The haste at which the Bill was pushed through Parliament is highly disconcerting. Firstly, because it means that not only was Parliament incapable of effectively scrutinising the bill, but the powers created thereby may well impede fundamental rights and civil liberties of citizens by being excessively wide ranging and disproportionate, which is the very reason the Directive was ruled void ab initio. Secondly, the Bill does not directly address the concerns of the CJEU expressed at paragraphs 65 and 66 of the judgment. In fact, the Bill makes no mention of the Charter of Fundamental Rights and even goes further by widening the scope of the existing Regulation of Investigatory Powers Act (RIPA) 2000. In virtue of Section 11 of RIPA, Clause 4(2) of the Bill creates unprecedented powers requiring the extraterritorial public communications providers to comply with interception warrants and communications data acquisitions as well as to build interception capabilities into their products and infrastructure. Clause 5 thereof also extends the definition of “telecommunications” within Section 2(8) of RIPA, widening the catchment of an interception warrant. Without EU law mandating data retention, Member States are free to enact new laws provided they comply with the CJEU ruling. Why then did the UK enact legislation that advertently flies in the face of the CJEU decision? The UK appears to have an ulterior motive which drove the passage of DRIP, which was not to give effect to the CJEU ruling, but rather to shift the legal basis for data retention from EU law, which is transnational and where it is vulnerable to challenge and judicial review, to English national law, where the doctrine of parliamentary sovereignty makes any legal challenge to primary legislation a near indefeasible feat.

DRIP is reminiscent of Theresa May’s infamous Draft Communication Data Bill (DCD)2012 which was withdrawn after a damning report by the joint committee and intense criticism by Parliament for infringing fundamental privacy rights. DRIP conveys all the arbitrary powers of DCD but conveniently avoided the scrutiny of Parliament. It seems that the bill is a convoluted façade for the state to justify the removal of civil liberties and the encroachments of its duty to protect the fundamental rights of its citizens under the pretext of necessity to eradicate serious crime and terrorism.
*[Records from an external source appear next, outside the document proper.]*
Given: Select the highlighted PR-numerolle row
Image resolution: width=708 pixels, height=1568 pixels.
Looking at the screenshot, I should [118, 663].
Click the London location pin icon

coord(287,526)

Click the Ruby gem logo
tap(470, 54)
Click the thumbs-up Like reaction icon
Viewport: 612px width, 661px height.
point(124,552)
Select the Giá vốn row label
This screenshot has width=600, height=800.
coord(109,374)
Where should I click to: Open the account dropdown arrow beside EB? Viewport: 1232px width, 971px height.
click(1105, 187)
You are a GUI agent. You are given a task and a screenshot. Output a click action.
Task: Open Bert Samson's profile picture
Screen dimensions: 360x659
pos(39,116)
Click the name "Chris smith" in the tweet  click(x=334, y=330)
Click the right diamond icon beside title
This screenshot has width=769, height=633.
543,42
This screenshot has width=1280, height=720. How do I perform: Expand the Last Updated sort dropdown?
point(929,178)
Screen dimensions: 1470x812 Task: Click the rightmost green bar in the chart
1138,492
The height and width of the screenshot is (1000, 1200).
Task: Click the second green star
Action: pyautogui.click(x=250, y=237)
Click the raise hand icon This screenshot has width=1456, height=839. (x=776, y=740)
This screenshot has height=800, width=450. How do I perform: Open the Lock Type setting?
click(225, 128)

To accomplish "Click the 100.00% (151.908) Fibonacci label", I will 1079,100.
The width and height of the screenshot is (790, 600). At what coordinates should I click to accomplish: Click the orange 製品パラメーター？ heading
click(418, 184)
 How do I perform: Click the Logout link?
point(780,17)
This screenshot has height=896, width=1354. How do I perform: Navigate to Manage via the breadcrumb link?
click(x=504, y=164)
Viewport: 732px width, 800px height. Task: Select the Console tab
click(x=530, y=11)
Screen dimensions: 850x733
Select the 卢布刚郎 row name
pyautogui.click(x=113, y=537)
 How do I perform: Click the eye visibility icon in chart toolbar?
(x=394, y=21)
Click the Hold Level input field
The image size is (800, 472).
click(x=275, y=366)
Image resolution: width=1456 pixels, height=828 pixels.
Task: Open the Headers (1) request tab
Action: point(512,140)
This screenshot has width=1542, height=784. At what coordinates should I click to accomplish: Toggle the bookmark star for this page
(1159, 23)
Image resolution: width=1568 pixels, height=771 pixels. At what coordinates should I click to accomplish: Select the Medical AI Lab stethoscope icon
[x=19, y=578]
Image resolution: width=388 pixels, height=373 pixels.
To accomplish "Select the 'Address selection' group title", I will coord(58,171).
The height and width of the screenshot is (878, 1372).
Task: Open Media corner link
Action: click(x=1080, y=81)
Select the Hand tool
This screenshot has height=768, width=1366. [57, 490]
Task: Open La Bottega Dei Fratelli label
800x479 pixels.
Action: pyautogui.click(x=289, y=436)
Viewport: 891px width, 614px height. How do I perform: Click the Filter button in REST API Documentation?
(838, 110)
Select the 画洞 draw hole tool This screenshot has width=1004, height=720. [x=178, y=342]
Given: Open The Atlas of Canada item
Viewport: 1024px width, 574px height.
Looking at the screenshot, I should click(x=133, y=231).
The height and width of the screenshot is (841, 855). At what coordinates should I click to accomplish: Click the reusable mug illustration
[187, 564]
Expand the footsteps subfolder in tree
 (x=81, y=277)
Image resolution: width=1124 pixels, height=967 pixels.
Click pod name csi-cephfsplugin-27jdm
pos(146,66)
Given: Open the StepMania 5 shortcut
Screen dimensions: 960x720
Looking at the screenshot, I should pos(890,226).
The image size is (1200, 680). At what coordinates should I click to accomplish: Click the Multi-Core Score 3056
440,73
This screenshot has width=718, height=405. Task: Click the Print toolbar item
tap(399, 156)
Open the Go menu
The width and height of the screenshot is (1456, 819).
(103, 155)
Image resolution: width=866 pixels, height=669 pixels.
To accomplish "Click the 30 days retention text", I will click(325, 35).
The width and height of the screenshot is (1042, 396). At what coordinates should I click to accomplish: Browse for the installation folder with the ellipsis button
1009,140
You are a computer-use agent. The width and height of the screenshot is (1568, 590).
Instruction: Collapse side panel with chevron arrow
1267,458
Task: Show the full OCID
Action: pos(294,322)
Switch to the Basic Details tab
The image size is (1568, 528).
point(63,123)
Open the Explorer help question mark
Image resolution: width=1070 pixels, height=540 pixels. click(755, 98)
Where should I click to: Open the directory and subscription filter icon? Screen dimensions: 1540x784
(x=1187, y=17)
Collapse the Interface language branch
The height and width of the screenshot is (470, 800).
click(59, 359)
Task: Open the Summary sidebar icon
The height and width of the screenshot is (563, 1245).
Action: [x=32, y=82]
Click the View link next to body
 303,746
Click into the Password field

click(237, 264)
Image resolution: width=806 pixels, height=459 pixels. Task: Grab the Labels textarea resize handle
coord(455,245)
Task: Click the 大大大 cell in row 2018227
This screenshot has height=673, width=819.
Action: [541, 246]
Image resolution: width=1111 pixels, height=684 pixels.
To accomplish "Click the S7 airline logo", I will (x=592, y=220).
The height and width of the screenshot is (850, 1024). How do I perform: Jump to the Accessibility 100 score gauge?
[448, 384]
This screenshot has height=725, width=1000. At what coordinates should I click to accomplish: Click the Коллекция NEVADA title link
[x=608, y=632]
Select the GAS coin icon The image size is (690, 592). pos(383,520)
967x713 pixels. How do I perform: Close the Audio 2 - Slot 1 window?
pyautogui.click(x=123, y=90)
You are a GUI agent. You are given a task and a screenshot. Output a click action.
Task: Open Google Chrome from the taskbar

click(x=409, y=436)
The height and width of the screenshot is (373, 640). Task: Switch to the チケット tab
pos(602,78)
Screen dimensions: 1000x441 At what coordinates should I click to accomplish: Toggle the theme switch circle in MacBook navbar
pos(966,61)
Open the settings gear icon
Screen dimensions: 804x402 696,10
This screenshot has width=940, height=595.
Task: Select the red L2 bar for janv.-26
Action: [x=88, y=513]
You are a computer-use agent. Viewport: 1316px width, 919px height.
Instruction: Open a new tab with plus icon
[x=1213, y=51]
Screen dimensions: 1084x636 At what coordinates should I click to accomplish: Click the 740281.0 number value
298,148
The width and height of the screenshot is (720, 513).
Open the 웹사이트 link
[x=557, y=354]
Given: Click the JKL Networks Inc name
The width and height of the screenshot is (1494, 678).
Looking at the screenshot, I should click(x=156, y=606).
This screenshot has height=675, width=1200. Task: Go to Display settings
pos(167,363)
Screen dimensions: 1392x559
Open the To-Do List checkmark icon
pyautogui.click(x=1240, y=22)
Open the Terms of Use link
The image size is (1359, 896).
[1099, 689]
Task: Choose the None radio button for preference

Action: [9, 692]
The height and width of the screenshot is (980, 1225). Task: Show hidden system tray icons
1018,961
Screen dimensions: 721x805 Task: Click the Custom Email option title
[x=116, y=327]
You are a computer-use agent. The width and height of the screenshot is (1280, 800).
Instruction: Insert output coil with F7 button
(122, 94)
The analysis of the Data Retention Directive shows that when EU law leads to domestic legal and institutional change it does so in context-specific ways requires the intermediation of transnational law with domestic institutions, engenders manifold political struggles and gives rise to cultural issues of the states affected. It is too early to tell what the consequences of enacting DRIP will be but the CJEU’s decision makes it clear that it will not tolerate any legislation which offends the transnational legal rights awarded to EU citizens by the Charter. Indeed since DRIP came into force two members of parliament have already planned to commence legal action against the UK as they consider the act arbitrary and described it as being “driven through the House of Commons with ridiculous and unnecessary haste to meet a completely artificial emergency”[3] Therefore, if DRIP is found to be arbitrary, the repercussions for the UK could be severe as the European Commission could itself take legal action against the UK.